Wapres Jusuf Kalla menegaskan hal itu dalam sambutannya saat membuka pertemuan konsultasi tingkat menteri ke-3 negara-negara pengirim tenaga kerja se Asia di Nusa Dua, Bali, Rabu (21/9) pagi.

Pertemuan itu dihadiri oleh sejumlah menteri tenaga kerja dari beberapa negara di Asia Pasifik. Hadir antara lain Menteri Tenaga Kerja dan Transmigrasi Fahmi Idris dan Direktur Jenderal Internasional Organisation of Migran Brunson McKinley.

Lebih lanjut Wapres menjelaskan, selama ini, ada pemahaman yang berbeda antara negara pengirim tenaga kerja dan negara penerima tenaga kerja tentang tenaga kerja itu sendiri. Ada yang berperpendapat bahwa tenaga kerja merupakan komoditas padahal sesungguhnya mereka juga adalah manusia.

Dari pihak negara-negara pengirim tenaga kerja seperti Indonesia, tenaga kerja itu membutuhkan kesejahteraan dan penghasilan yang tetap. Dari pihak negara penerima tenaga kerja, mereka membutuhkan orang-orang yang bisa dipekerjakan dalam berbagai bidang di negaranya.

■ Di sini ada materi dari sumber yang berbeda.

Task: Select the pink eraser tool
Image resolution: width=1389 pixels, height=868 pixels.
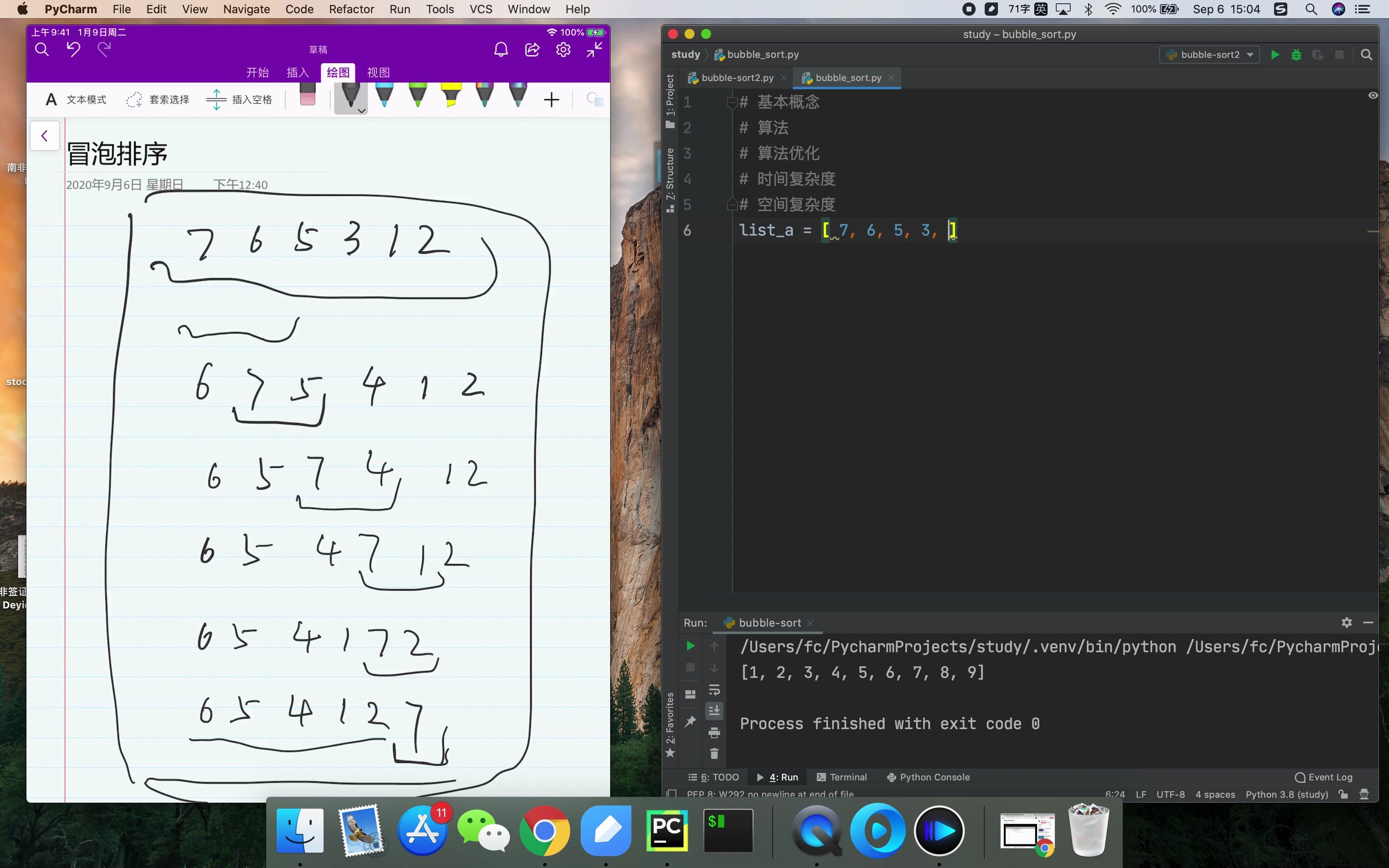Action: coord(308,95)
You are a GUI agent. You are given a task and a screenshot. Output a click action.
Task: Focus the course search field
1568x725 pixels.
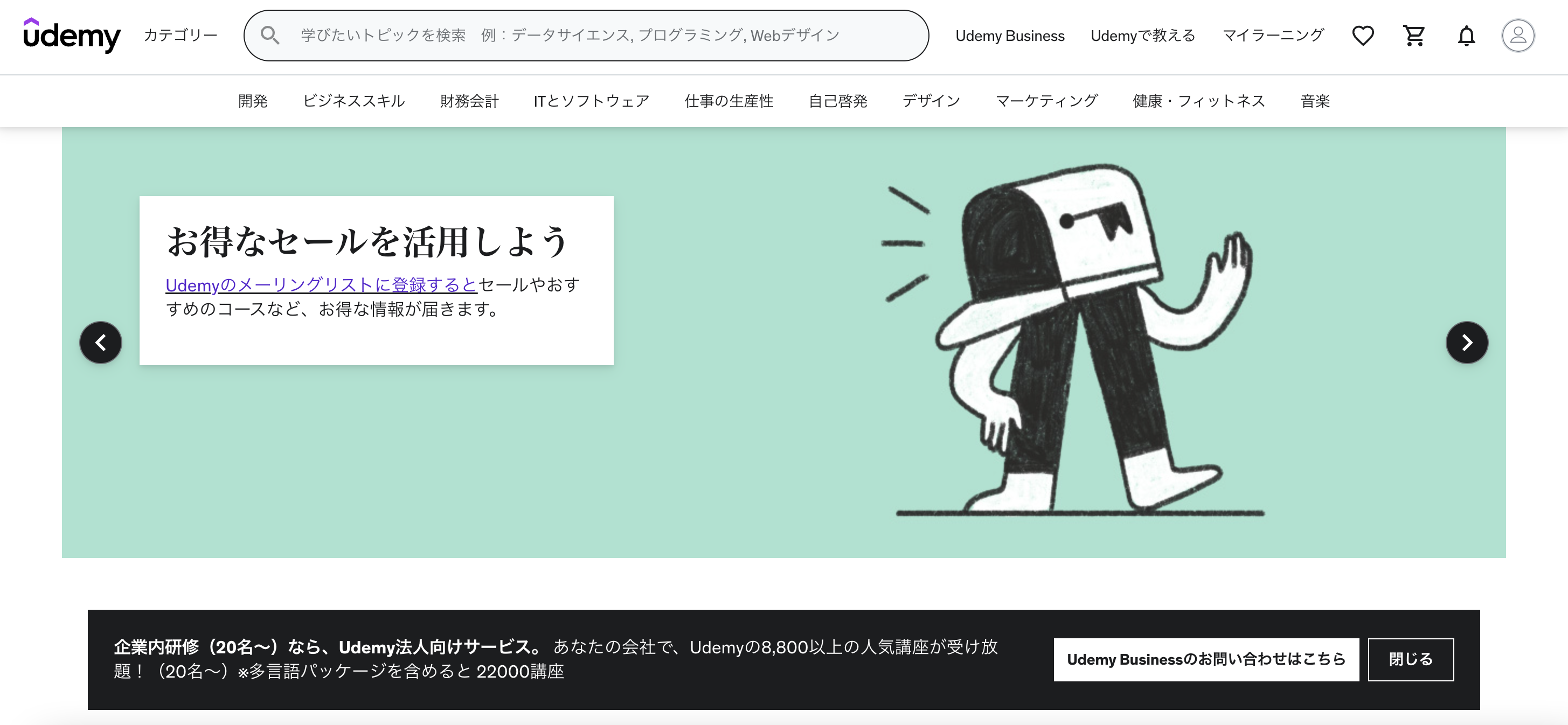[x=596, y=35]
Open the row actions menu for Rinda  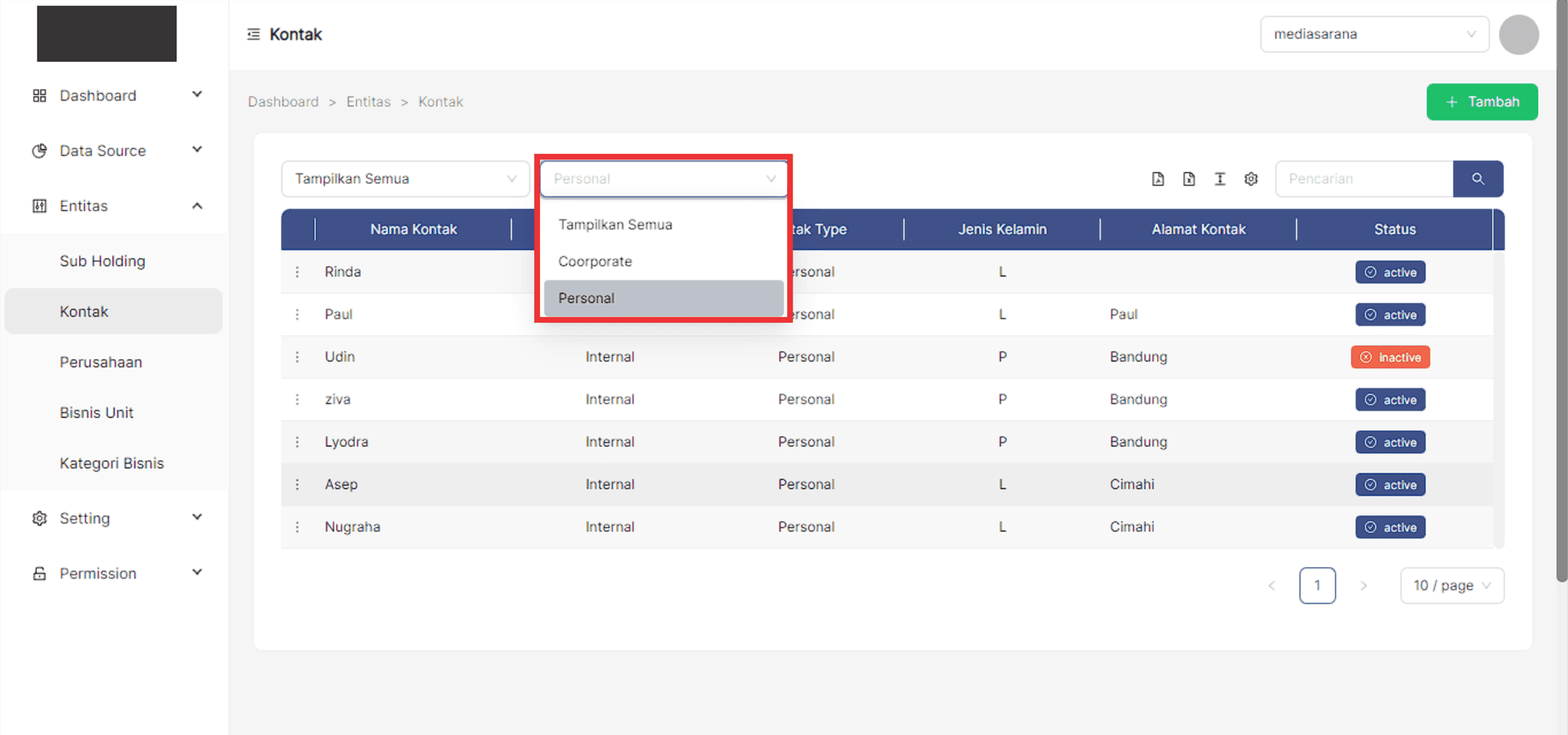click(298, 271)
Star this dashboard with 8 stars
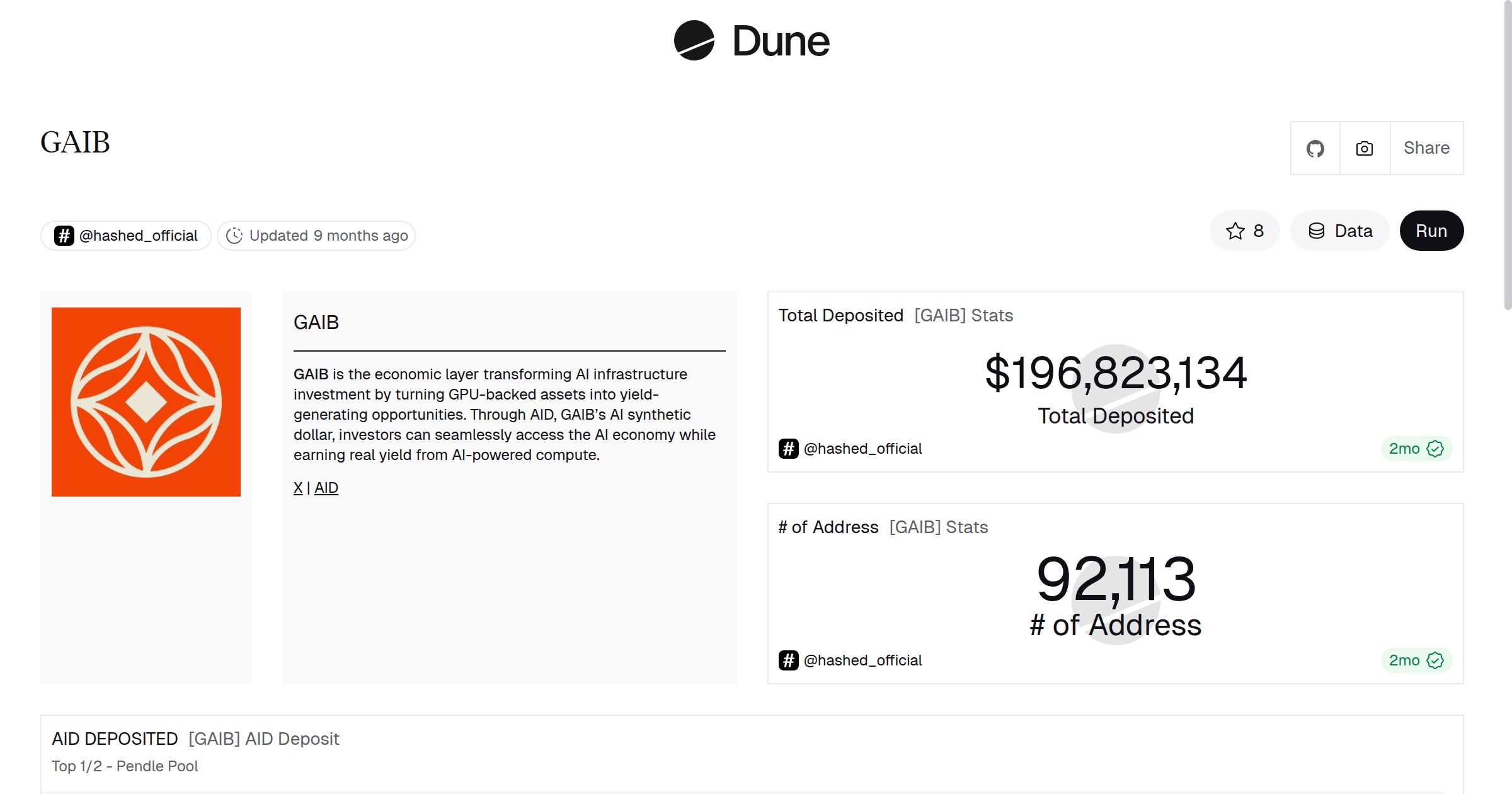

Dan untuk itu negara-negara pengirim tenaga kerja seperti Indonesia memang sudah seharusnya untuk meningkatkan kapabilitas atau mutu serta moral tenaga kerjanya. Selain itu, para tenaga kerja itu harus dibekali dengan pengetahuan tentang kultur dan budaya negara di mana mereka akan dikirim. Supaya dengan demikian tidak terjadi konflik antara para pekerja dengan para majikan di mana mereka bekerja.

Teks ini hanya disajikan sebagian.